[Estratto della pagina]:
Sono nati a metà degli anni settanta quando l’URSS garantiva buone scuole,parchi puliti assistenza sanitaria gratuita; “byli haroscije vremenà” -”si erano bei tempi”.
L’uomo è contento, oggi guadagna bene, buona compagnia che si può chiedere di più alla vita?
Li osservo nella loro allegria, allegria di chi ha superato indenne una guerra e sa gustare appieno anche i semplici raggi di un sole inusitatamente caldo in ottobre.
Guardo il paesaggio che scorre dal finestrino su una strada asfaltata perfettamente e cerco istintivamente i segni di una guerra che proprio ai lati di questa arteria era feroce in quell’ottobre del 2014. Ma vedo solo i segni di una vita semplice e laboriosa; anche qui campi arati di fresco oppure stoppie del mais appena raccolto,case nuove o parzialmente ricostruite per cancellare i segni dei colpi della mitraglia e del mortaio. L’unico segno tangibile degli scontri è una distesa di croci diverse per la forma a distinguere gli ortodossi (prevalenti ad est dell’Ucraina) dai cattolici(di rito ortodosso che riconoscono il Papa) dell’ovest dell’Ucraina. La distesa sarà lunga un chilometro e larga due-trecento metri, fiori sulle tombe in questa giornata di sole portati da qualche “mamocka” che piange un figlio che non c’e’ più, morto in una guerra fratricida senza senso pagata e voluta da un potere che vive distante oltre un oceano, così distante dal Donbass da sembrare a chi vive qui essere di un altro pianeta.
Sanno solo che gli americani non sono tanto diversi dai tedeschi della seconda guerra mondiale; vogliono le loro terre e spezzettare l’unità dei popoli di tutte le Russie. Come i tedeschi hanno aizzato gli ucraini dell’ovest in un odio forsennato contro il mondo russo.
I loro fratelli ucraini sono caduti in questa trappola e sparano loro addosso.
Lì, dall’altra parte, separati da trincee e dai campi minati c’è un nemico che parla spesso russo, la lingua prevalente nell’esercito ucraino. Sono solo i battaglioni galiziani che parlano in prevalenza ucraino.

[Dati registrati]:
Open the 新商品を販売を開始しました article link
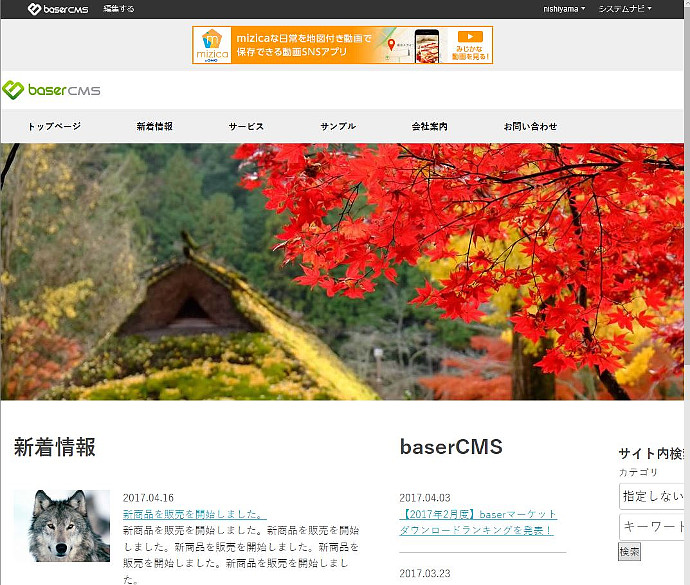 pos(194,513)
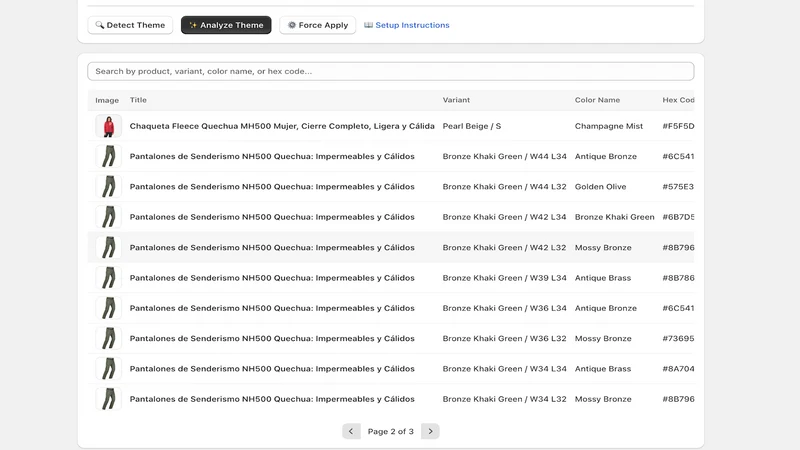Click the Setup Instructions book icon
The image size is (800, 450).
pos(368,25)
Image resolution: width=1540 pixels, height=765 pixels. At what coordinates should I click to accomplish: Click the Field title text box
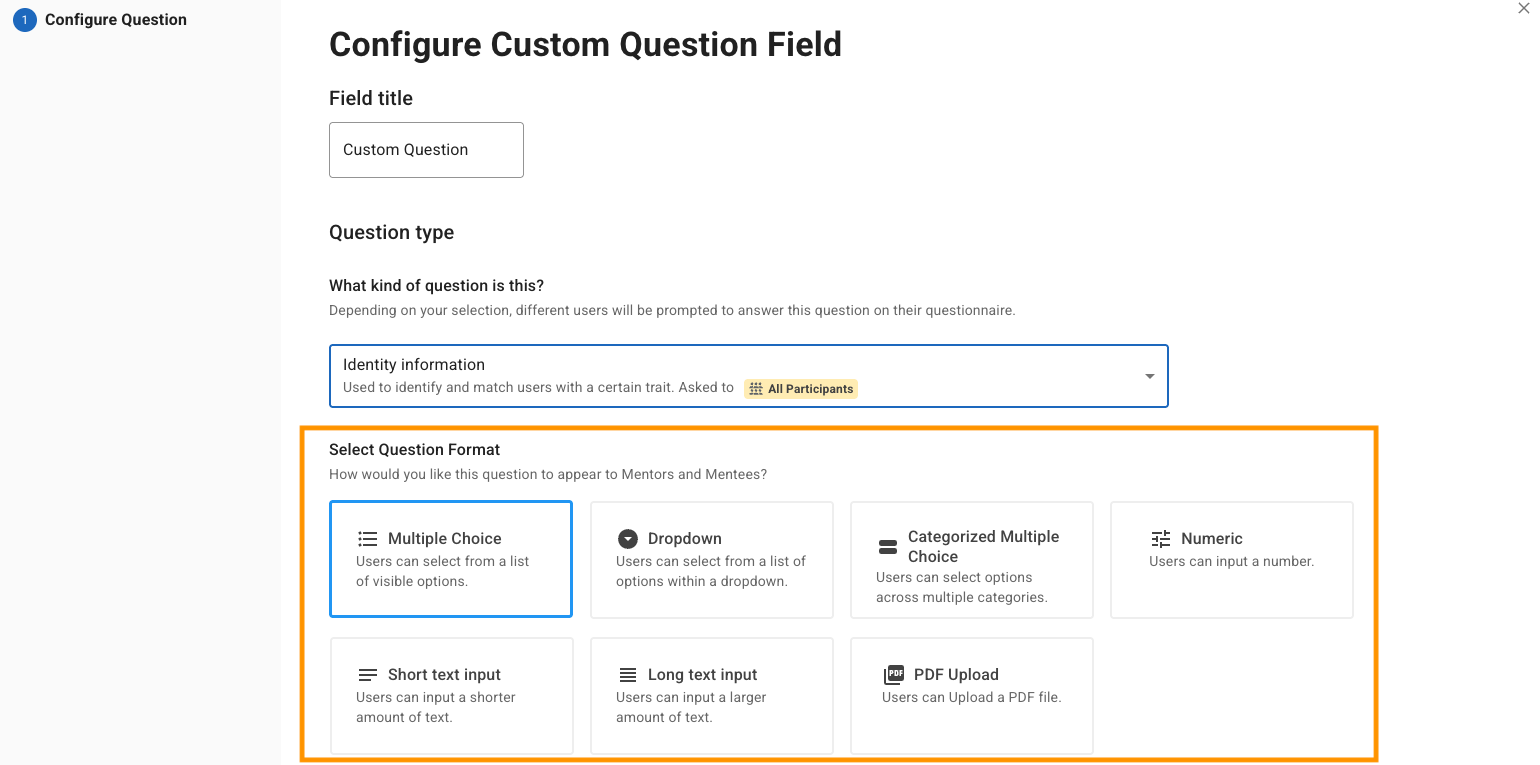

[Da fare]:
Stampa senza modifiche la parte del brano che comincia dalle parole "Sono nati a" e si ferma dopo le parole "più alla vita?". Le righe sono materiale a parte, distinto dal brano.

[Soluzione]:
Sono nati a metà degli anni settanta quando l’URSS garantiva buone scuole,parchi puliti assistenza sanitaria gratuita; “byli haroscije vremenà” -”si erano bei tempi”.
L’uomo è contento, oggi guadagna bene, buona compagnia che si può chiedere di più alla vita?